Record set:
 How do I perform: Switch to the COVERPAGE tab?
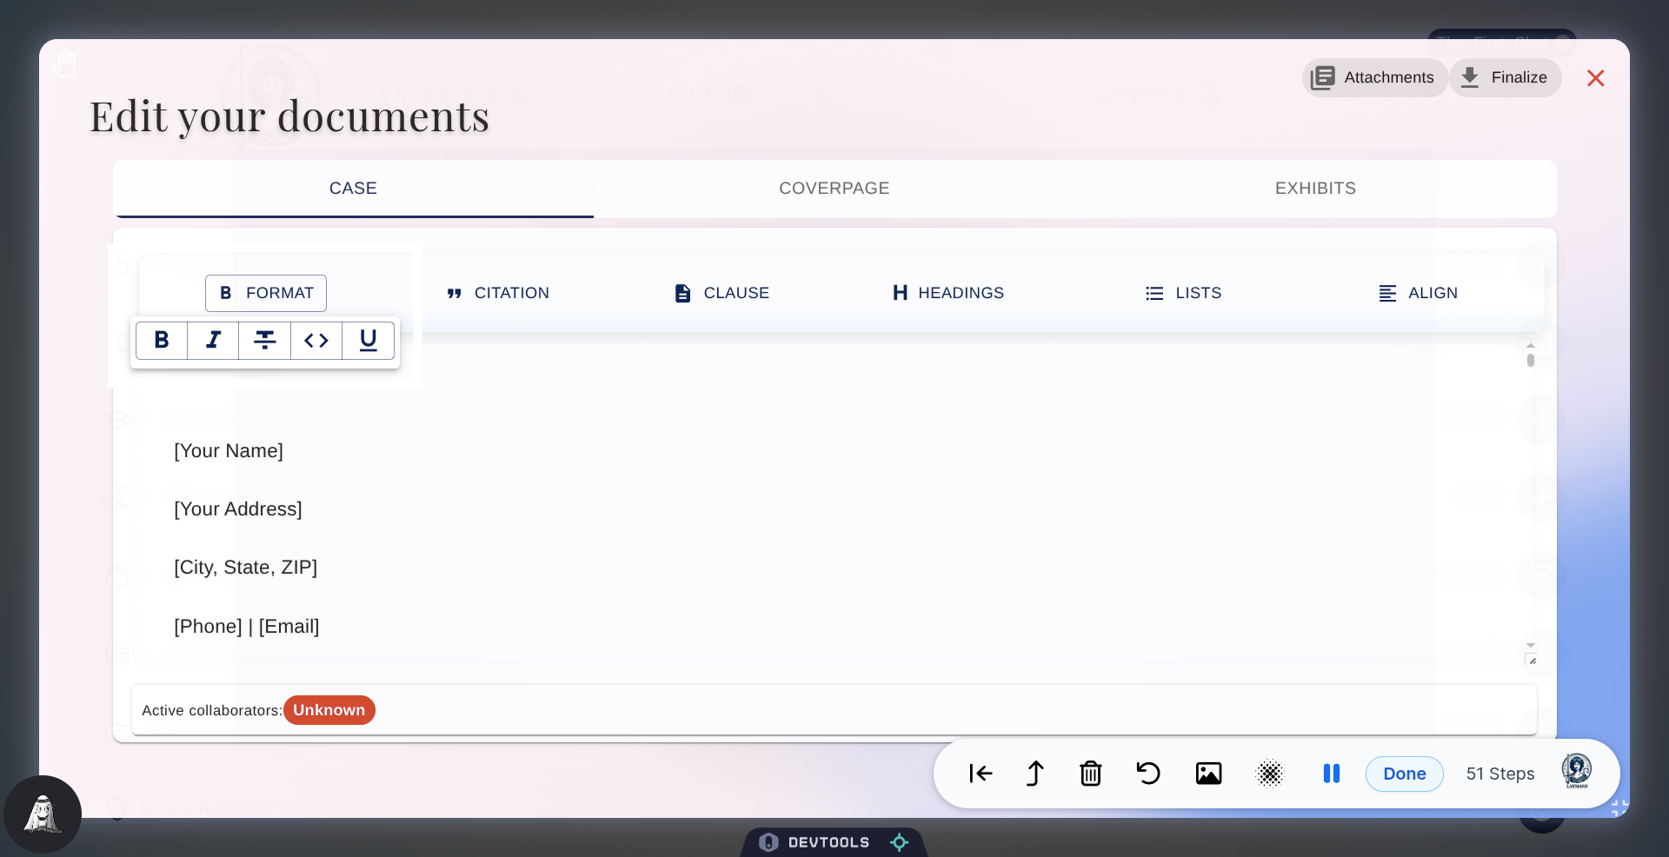click(834, 188)
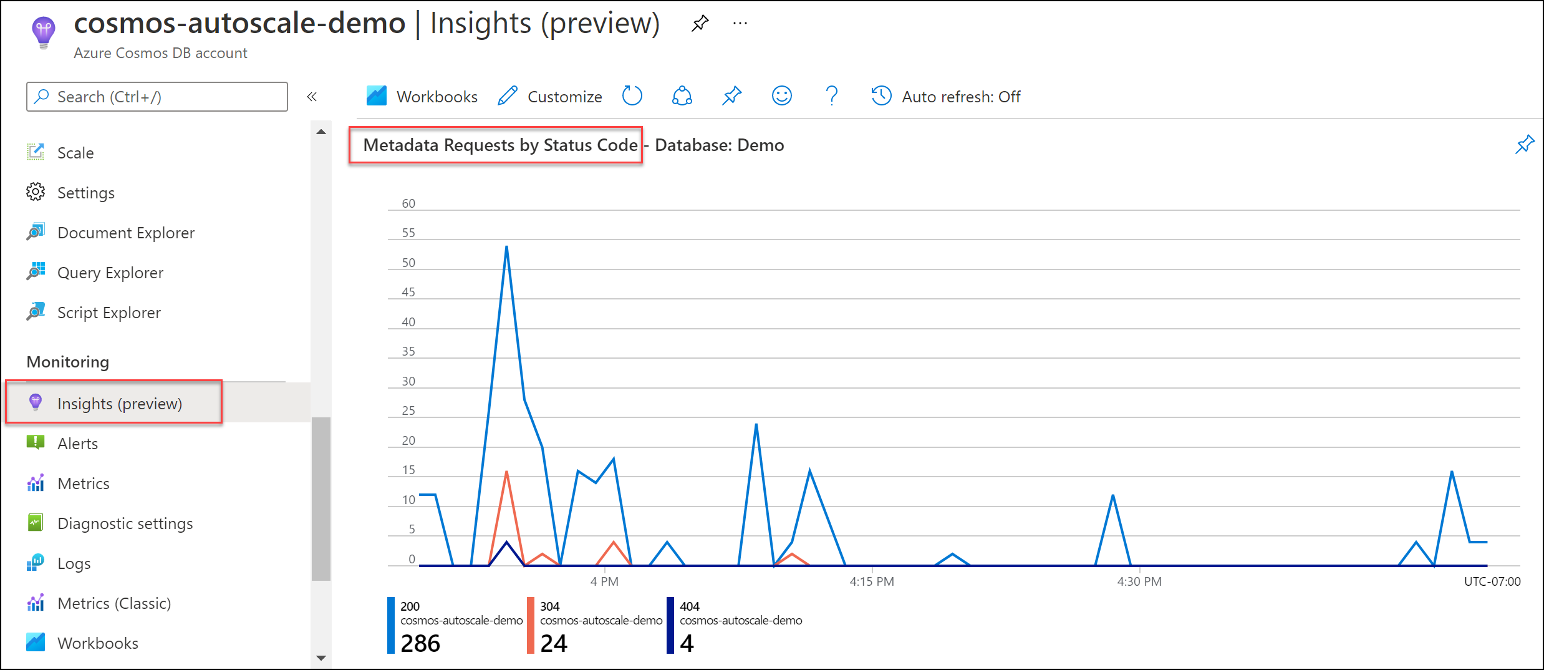Collapse the navigation sidebar
Image resolution: width=1544 pixels, height=670 pixels.
pos(312,97)
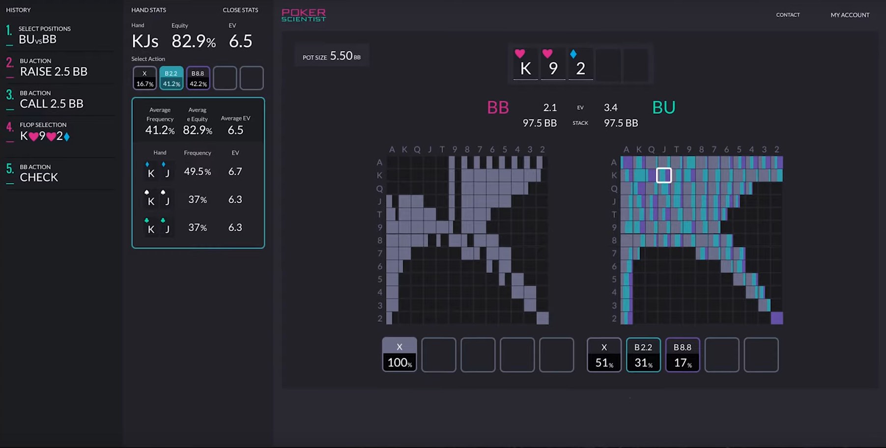Open the My Account menu

pyautogui.click(x=849, y=15)
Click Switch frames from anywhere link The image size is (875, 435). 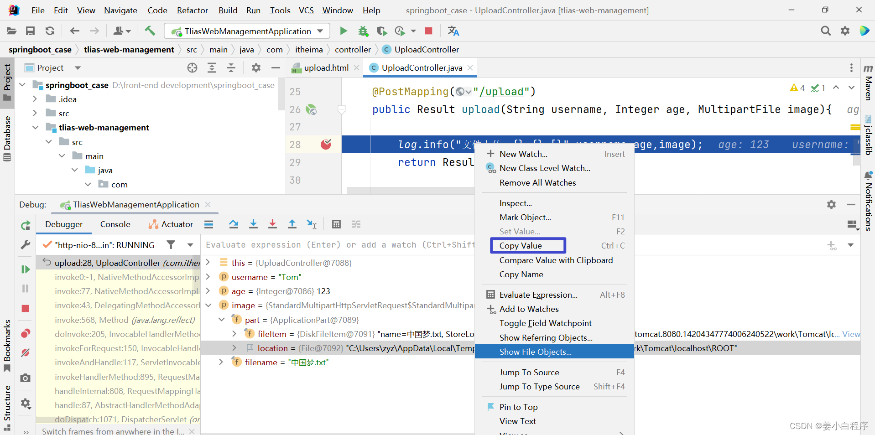click(112, 430)
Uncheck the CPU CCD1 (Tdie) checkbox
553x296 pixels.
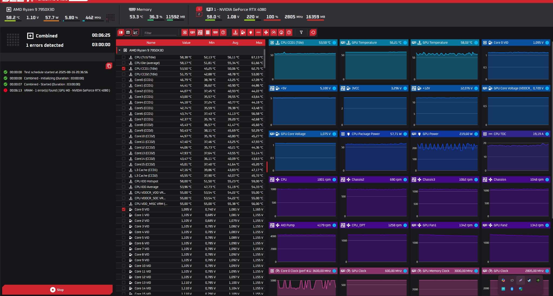point(124,69)
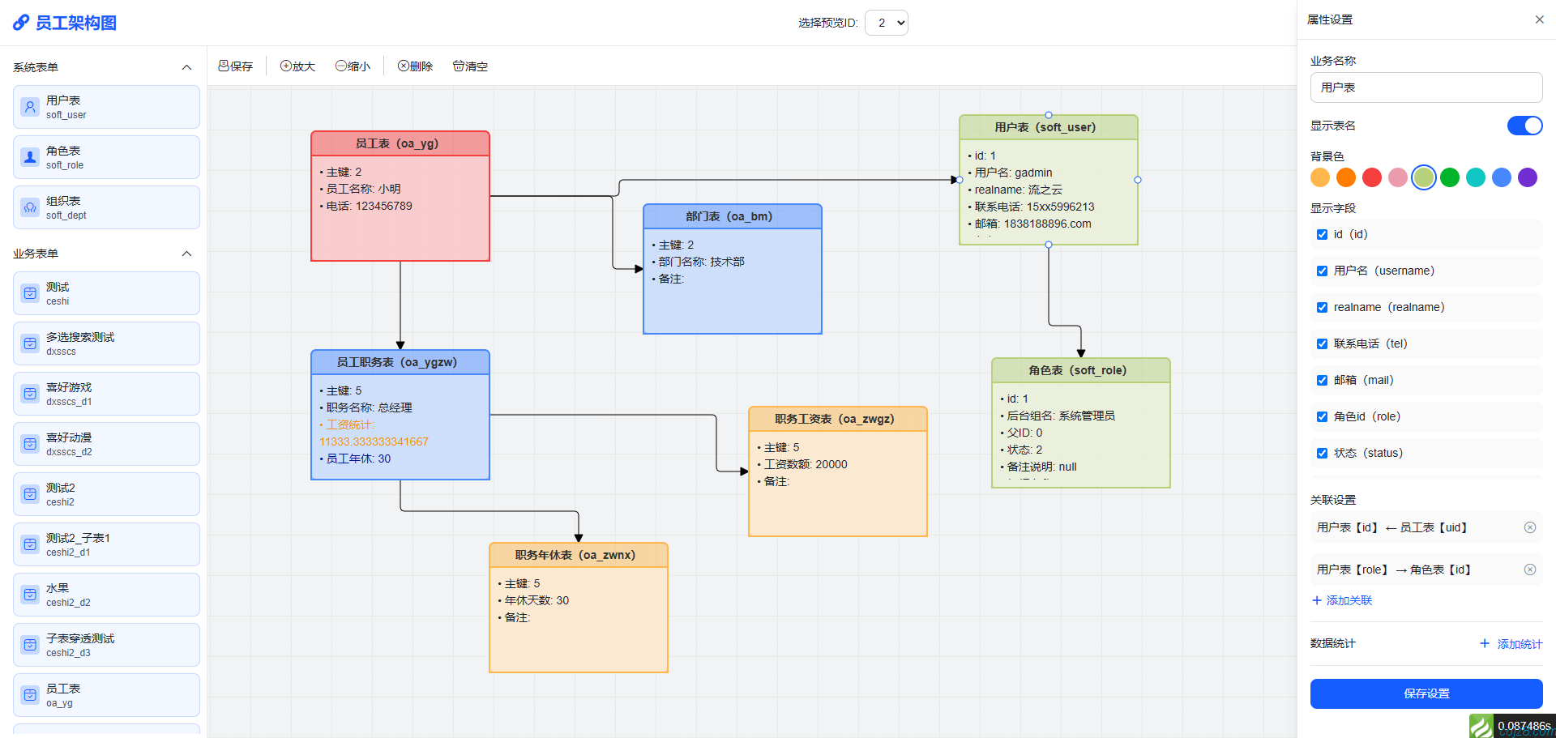
Task: Click the 组织表 soft_dept icon in sidebar
Action: click(30, 207)
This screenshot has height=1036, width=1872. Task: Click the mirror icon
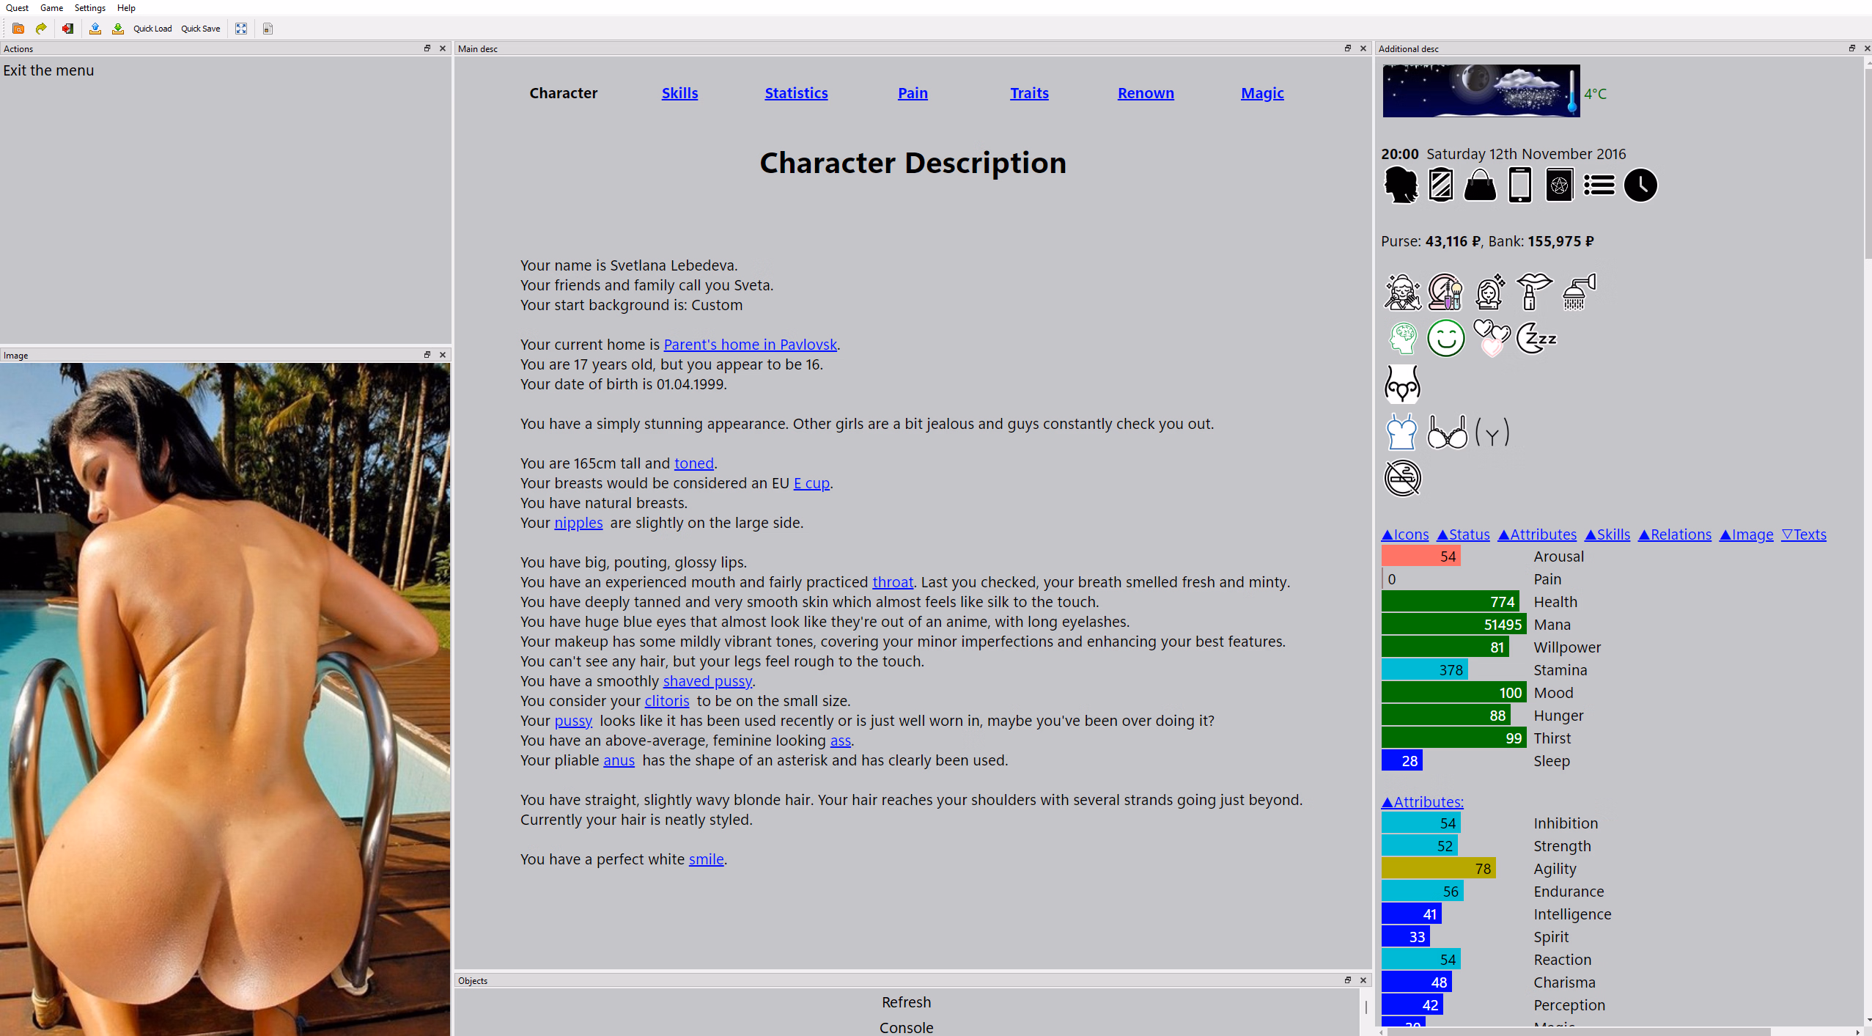coord(1440,185)
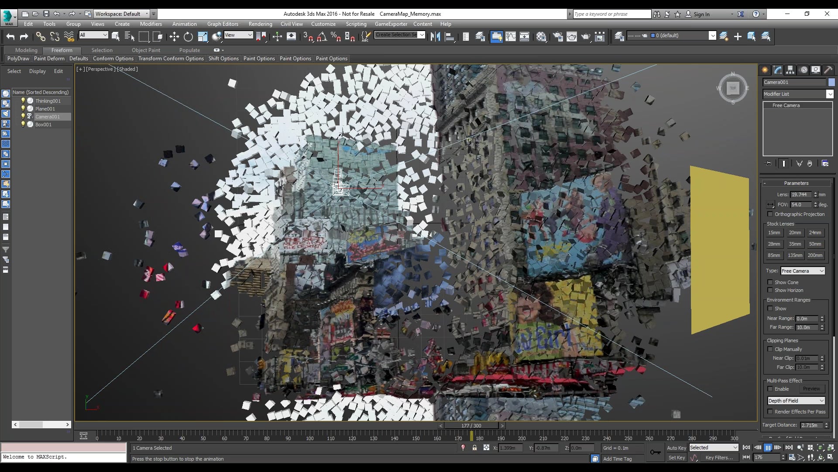Open the Rendering menu
Screen dimensions: 838x472
point(260,24)
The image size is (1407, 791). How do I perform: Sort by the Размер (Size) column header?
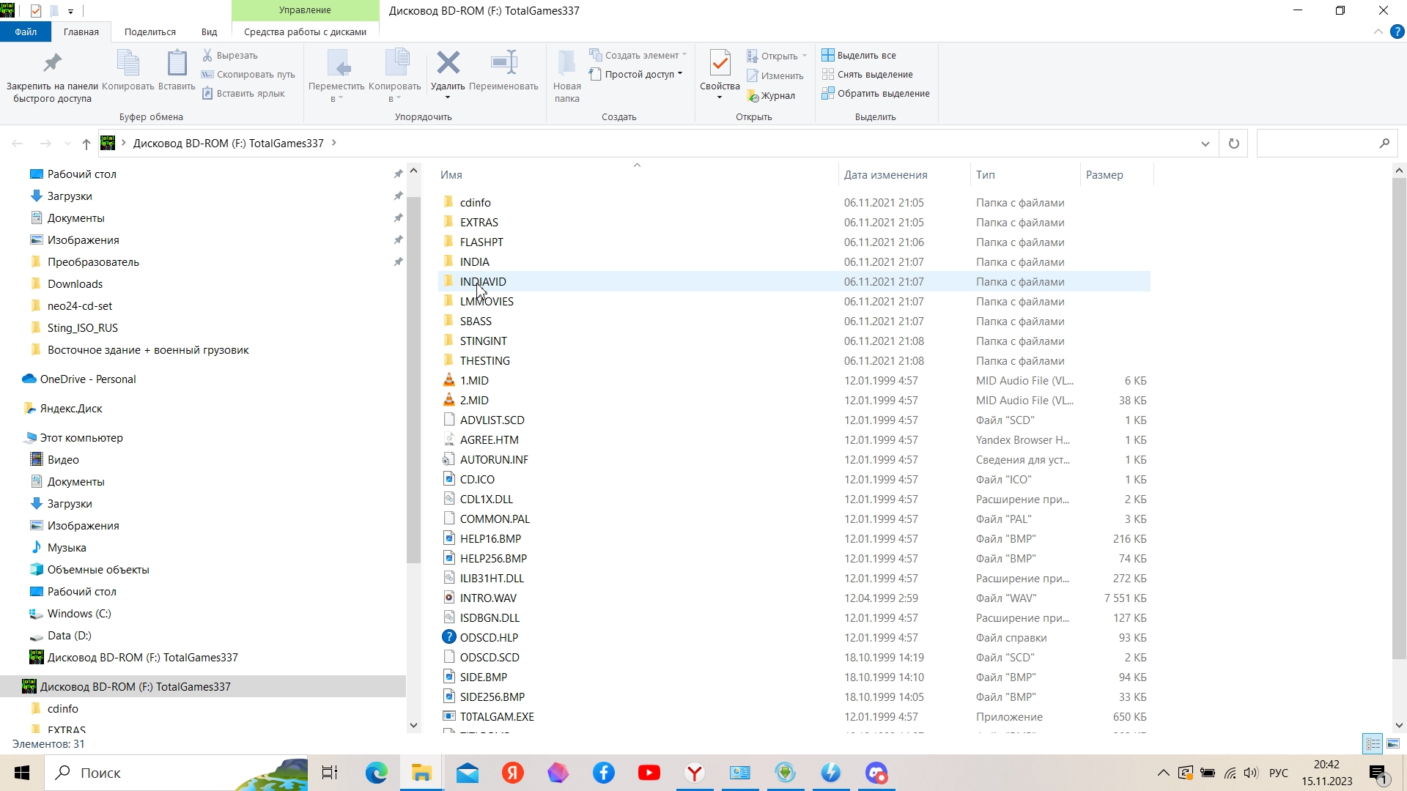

Exercise instructions: Leave out the pictures, and write out exactly the lines from the line containing "This screenshot has" through the end of the records above.

Completed exercise:
This screenshot has height=1036, width=1872. Task: Click the mirror icon
coord(1440,185)
Open the Rendering menu
Screen dimensions: 838x472
point(260,24)
The image size is (1407, 791). How do I perform: Sort by the Размер (Size) column header?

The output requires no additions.